• DATA ENTRIES
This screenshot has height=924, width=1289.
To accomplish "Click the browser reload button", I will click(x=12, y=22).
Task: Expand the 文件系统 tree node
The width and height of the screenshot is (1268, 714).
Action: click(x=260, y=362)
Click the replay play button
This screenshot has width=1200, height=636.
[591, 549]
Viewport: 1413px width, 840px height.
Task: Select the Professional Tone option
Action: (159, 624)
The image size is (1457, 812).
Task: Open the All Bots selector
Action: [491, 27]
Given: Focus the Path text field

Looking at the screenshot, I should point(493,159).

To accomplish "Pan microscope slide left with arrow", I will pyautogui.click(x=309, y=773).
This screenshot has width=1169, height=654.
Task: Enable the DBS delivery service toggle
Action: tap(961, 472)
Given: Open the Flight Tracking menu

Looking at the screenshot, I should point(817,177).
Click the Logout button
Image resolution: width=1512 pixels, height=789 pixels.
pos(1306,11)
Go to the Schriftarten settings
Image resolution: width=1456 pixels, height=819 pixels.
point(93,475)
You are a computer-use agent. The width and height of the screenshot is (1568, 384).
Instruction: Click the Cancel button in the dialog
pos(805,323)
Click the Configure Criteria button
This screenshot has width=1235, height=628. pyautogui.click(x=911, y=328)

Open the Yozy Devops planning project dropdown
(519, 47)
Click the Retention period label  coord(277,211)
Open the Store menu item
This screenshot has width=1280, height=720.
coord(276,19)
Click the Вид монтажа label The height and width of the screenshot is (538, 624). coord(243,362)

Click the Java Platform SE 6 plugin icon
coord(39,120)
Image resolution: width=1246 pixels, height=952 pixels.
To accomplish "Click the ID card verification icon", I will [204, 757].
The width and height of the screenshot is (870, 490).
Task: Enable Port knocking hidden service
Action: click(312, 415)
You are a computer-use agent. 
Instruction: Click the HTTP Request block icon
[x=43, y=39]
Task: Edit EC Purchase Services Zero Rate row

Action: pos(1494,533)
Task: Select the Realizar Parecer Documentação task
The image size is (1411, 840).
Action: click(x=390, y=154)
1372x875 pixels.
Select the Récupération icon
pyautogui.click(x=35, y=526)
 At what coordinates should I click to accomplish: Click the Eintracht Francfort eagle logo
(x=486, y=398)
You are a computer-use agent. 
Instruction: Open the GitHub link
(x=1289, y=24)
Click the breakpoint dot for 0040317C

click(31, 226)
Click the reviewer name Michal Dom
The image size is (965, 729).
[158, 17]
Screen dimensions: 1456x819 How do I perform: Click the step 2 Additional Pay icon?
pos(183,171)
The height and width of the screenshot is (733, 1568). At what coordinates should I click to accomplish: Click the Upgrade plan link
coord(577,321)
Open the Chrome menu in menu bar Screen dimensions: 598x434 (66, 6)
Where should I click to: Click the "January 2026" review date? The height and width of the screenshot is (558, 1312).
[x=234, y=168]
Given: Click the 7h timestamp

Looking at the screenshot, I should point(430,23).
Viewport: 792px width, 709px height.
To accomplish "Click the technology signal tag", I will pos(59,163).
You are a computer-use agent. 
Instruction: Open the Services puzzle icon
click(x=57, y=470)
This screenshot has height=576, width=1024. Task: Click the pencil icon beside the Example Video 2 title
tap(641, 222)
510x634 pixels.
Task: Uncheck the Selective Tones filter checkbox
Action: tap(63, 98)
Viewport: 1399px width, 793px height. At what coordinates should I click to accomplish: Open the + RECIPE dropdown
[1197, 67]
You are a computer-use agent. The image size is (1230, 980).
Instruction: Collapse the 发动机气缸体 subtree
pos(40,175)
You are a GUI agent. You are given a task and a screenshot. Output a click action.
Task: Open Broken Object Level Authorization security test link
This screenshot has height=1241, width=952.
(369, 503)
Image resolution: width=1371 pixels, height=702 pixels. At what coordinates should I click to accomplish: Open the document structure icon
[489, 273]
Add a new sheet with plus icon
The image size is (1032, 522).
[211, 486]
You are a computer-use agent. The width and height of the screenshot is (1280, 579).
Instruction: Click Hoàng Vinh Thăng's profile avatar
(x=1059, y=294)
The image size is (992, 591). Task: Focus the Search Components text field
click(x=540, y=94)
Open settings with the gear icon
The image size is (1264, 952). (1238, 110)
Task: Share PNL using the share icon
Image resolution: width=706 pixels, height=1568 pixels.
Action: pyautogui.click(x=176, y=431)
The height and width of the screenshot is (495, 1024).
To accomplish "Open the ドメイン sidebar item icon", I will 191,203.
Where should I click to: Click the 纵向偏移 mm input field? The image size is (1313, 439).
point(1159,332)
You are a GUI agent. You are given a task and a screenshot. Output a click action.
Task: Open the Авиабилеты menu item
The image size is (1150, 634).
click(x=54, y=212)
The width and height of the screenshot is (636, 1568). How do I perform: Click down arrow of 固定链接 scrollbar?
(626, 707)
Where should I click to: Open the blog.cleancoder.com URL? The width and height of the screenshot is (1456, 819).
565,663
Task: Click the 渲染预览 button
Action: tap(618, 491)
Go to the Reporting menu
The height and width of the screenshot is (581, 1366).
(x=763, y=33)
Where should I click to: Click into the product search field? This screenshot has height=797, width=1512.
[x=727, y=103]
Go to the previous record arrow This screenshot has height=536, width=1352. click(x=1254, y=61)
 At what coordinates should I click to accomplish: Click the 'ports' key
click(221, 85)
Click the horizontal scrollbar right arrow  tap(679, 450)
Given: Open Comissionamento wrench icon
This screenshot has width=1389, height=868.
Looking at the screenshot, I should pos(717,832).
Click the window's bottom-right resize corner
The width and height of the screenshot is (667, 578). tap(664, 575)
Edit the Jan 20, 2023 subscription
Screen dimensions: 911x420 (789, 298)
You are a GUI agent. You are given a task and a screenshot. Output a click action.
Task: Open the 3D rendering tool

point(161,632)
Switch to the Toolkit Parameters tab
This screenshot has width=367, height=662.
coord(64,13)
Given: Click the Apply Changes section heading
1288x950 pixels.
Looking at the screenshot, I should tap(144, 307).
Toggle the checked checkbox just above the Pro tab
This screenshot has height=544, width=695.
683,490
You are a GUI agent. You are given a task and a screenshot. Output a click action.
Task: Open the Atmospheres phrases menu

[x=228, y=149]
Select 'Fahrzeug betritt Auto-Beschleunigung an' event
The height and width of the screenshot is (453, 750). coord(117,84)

• DIRECTION
Write out everything in the listing from the line containing "Task: Expand the 文件系统 tree node" down to the line containing "Action: click(x=260, y=362)", both included, and offset each click coordinate in the answers by -46.

• EXPECTED ANSWER
Task: Expand the 文件系统 tree node
The width and height of the screenshot is (1268, 714).
Action: click(x=214, y=316)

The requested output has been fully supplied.